1944 Liberado París, conoce a Jean-Paul Sartre, Simone de Beauvoir, Arthur Koestler y María Casares. Publica dos piezas teatrales: El malentendido y Calígula.
1946 Publica una polémica serie de artículos en prensa contra el expansionismo soviético. 
1947 Aparece la novela La peste, premio de la Crítica al año siguiente. 
1948 Publica Estado de sitio. Teatro. 
1949 Sale Los justos. Teatro 
1951 Publica El hombre rebelde. Ensayo. 
1952 Tiene lugar su famoso enfrentamiento con Jean Paul Sartre a propósito de la publicación en Les Temps Moderns de un artículo que reprocha a Camus que su rebeldía era «deliberadamente estética». 

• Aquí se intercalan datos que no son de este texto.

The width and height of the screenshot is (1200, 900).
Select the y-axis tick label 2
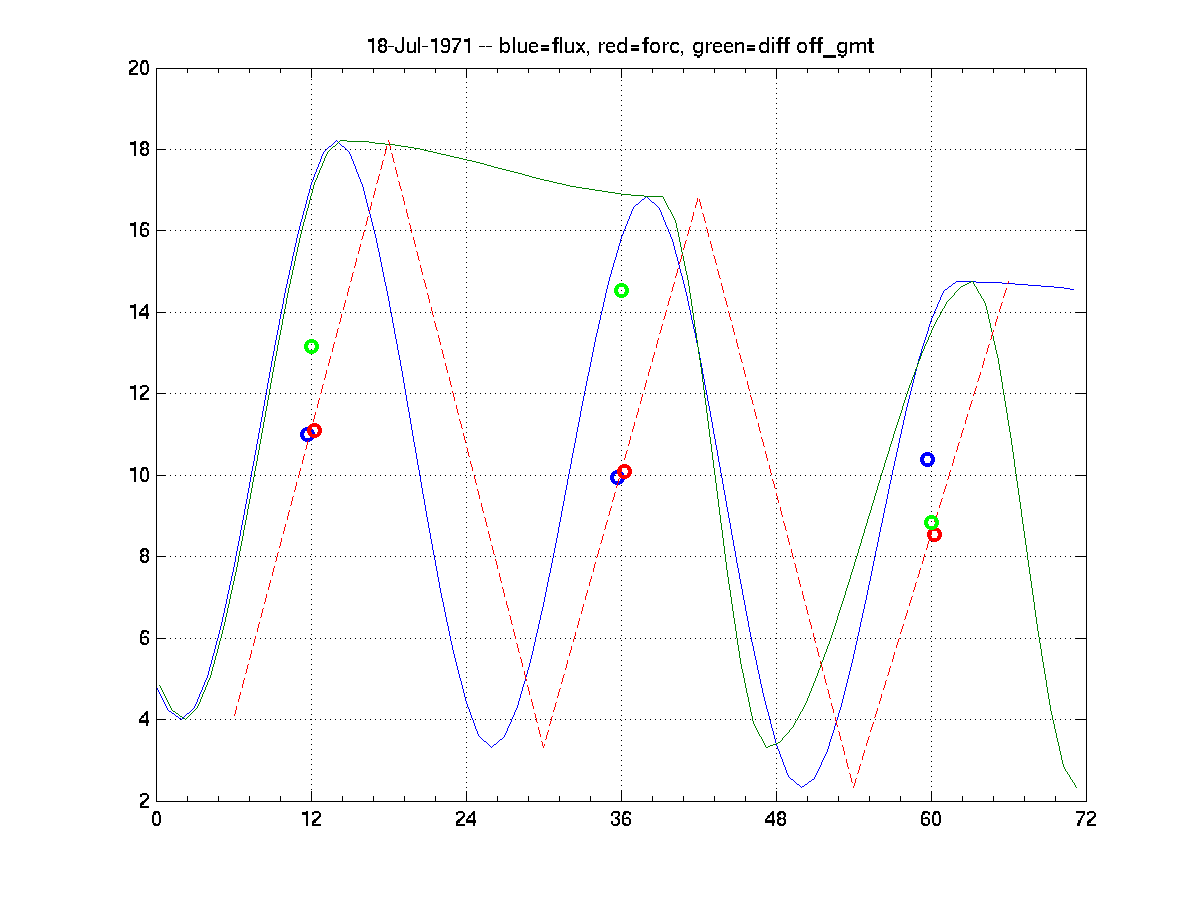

1954 Sale El verano. Ensayos. 
1956 Publica la novela La caída.
1957 La Academia Sueca le concede el premio Nobel de Literatura. Aparece Reflexiones sobre la guillotina. Ensayo. 
1960 El 4 de octubre muere en un accidente de tráfico cerca de la localidad de Le Petit-Villeblevin. Su manuscrito inconcluso, El primer hombre, se publicaría póstumamente al igual que sus Carnets (1962) y su extensísima correspondencia en ocho tomos (1971-2003).